Records provided:
※ ※ ※
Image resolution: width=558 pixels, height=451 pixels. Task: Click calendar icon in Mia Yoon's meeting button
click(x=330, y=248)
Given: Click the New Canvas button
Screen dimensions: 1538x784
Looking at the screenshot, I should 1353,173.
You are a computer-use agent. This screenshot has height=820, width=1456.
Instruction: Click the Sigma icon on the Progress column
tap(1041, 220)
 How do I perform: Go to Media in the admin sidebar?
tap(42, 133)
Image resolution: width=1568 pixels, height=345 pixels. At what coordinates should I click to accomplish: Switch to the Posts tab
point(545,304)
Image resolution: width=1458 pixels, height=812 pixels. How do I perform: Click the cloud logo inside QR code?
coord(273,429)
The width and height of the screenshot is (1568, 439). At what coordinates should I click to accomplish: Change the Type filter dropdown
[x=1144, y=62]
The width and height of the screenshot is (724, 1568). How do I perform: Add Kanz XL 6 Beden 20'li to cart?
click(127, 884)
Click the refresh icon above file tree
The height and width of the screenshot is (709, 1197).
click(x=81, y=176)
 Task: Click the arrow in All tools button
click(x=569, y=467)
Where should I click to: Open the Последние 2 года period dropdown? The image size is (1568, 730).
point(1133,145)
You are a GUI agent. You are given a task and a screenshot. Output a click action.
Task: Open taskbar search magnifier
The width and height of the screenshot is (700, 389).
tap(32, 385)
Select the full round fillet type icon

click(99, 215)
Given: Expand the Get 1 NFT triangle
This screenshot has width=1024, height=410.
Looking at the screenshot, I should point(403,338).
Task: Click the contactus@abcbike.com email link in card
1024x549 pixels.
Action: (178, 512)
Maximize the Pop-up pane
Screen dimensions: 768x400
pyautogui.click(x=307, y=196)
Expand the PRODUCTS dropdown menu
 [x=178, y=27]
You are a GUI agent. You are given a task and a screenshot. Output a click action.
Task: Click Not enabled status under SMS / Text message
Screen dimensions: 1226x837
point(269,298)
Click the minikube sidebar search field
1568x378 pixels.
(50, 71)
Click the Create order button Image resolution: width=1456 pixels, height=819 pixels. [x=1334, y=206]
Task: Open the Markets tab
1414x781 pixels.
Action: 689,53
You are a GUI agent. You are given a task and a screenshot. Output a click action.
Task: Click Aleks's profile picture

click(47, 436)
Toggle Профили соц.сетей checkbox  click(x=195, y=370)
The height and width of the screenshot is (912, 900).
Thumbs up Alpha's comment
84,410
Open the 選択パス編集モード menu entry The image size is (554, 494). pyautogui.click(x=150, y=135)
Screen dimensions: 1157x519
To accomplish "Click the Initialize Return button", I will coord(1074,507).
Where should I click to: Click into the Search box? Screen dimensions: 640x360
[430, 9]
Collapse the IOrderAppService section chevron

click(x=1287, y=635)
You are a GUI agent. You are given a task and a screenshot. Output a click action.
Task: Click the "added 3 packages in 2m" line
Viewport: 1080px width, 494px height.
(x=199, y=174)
※ ※ ※
Your objective: Can you turn every line of the records above into a numbered list, with the blank lines left out?

Output for this exercise:
1. Image resolution: width=558 pixels, height=451 pixels. Task: Click calendar icon in Mia Yoon's meeting button
2. click(x=330, y=248)
3. Given: Click the New Canvas button
4. Screen dimensions: 1538x784
5. Looking at the screenshot, I should 1353,173.
6. You are a computer-use agent. This screenshot has height=820, width=1456.
7. Instruction: Click the Sigma icon on the Progress column
8. tap(1041, 220)
9.  How do I perform: Go to Media in the admin sidebar?
10. tap(42, 133)
11. Image resolution: width=1568 pixels, height=345 pixels. At what coordinates should I click to accomplish: Switch to the Posts tab
12. point(545,304)
13. Image resolution: width=1458 pixels, height=812 pixels. How do I perform: Click the cloud logo inside QR code?
14. coord(273,429)
15. The width and height of the screenshot is (1568, 439). At what coordinates should I click to accomplish: Change the Type filter dropdown
16. [x=1144, y=62]
17. The width and height of the screenshot is (724, 1568). How do I perform: Add Kanz XL 6 Beden 20'li to cart?
18. click(127, 884)
19. Click the refresh icon above file tree
20. The height and width of the screenshot is (709, 1197).
21. click(x=81, y=176)
22.  Task: Click the arrow in All tools button
23. click(x=569, y=467)
24. Where should I click to: Open the Последние 2 года period dropdown? The image size is (1568, 730).
25. point(1133,145)
26. You are a GUI agent. You are given a task and a screenshot. Output a click action.
27. Task: Open taskbar search magnifier
28. The width and height of the screenshot is (700, 389).
29. tap(32, 385)
30. Select the full round fillet type icon
31. click(99, 215)
32. Given: Expand the Get 1 NFT triangle
33. This screenshot has width=1024, height=410.
34. Looking at the screenshot, I should point(403,338).
35. Task: Click the contactus@abcbike.com email link in card
36. 1024x549 pixels.
37. Action: (178, 512)
38. Maximize the Pop-up pane
39. Screen dimensions: 768x400
40. pyautogui.click(x=307, y=196)
41. Expand the PRODUCTS dropdown menu
42.  [x=178, y=27]
43. You are a GUI agent. You are given a task and a screenshot. Output a click action.
44. Task: Click Not enabled status under SMS / Text message
45. Screen dimensions: 1226x837
46. point(269,298)
47. Click the minikube sidebar search field
48. 1568x378 pixels.
49. (50, 71)
50. Click the Create order button Image resolution: width=1456 pixels, height=819 pixels. [x=1334, y=206]
51. Task: Open the Markets tab
52. 1414x781 pixels.
53. Action: 689,53
54. You are a GUI agent. You are given a task and a screenshot. Output a click action.
55. Task: Click Aleks's profile picture
56. click(47, 436)
57. Toggle Профили соц.сетей checkbox  click(x=195, y=370)
58. The height and width of the screenshot is (912, 900).
59. Thumbs up Alpha's comment
60. 84,410
61. Open the 選択パス編集モード menu entry The image size is (554, 494). pyautogui.click(x=150, y=135)
62. Screen dimensions: 1157x519
63. To accomplish "Click the Initialize Return button", I will coord(1074,507).
64. Where should I click to: Click into the Search box? Screen dimensions: 640x360
65. [430, 9]
66. Collapse the IOrderAppService section chevron
67. click(x=1287, y=635)
68. You are a GUI agent. You are given a task and a screenshot. Output a click action.
69. Task: Click the "added 3 packages in 2m" line
70. Viewport: 1080px width, 494px height.
71. (x=199, y=174)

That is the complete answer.